Below are records; print only the lines from the line containing "Where should I" to the end, both included, reproduced exactly and without the pictures.

### PROVIDED DATA ###

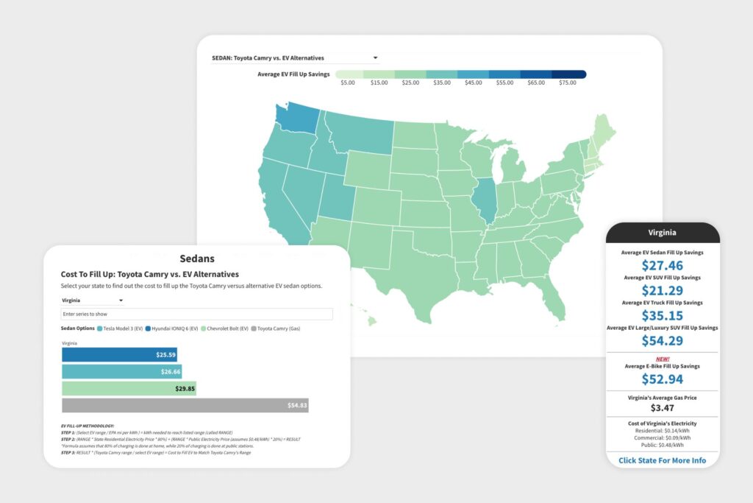Click the $29.85 Chevrolet Bolt bar
Screen dimensions: 753x503
click(x=129, y=389)
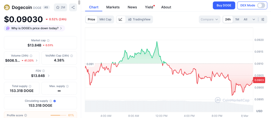Image resolution: width=271 pixels, height=118 pixels.
Task: Switch chart to Mkt Cap view
Action: 105,19
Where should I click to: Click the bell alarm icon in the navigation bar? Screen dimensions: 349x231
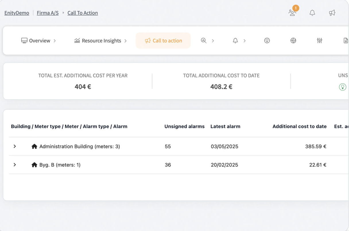tap(235, 40)
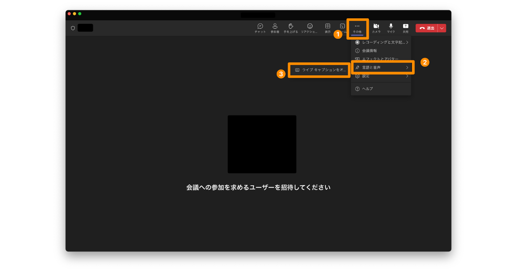Open the リアクション emoji reactions
Image resolution: width=517 pixels, height=271 pixels.
point(309,28)
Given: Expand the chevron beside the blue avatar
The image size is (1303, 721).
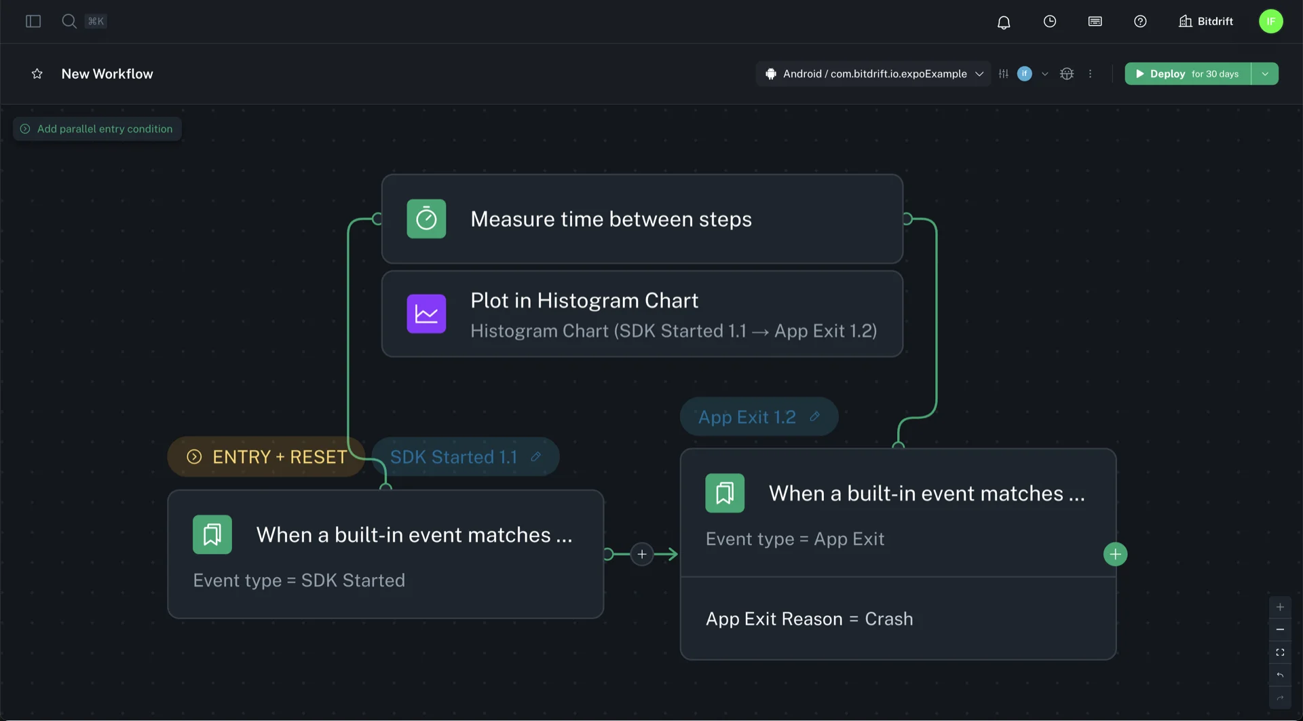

###

* EXERCISE SOLUTION:
Where should I click to: Click the bell alarm icon in the navigation bar? Screen dimensions: 349x231
tap(235, 40)
Open the リアクション emoji reactions
Image resolution: width=517 pixels, height=271 pixels.
point(309,28)
Given: Expand the chevron beside the blue avatar
The image size is (1303, 721).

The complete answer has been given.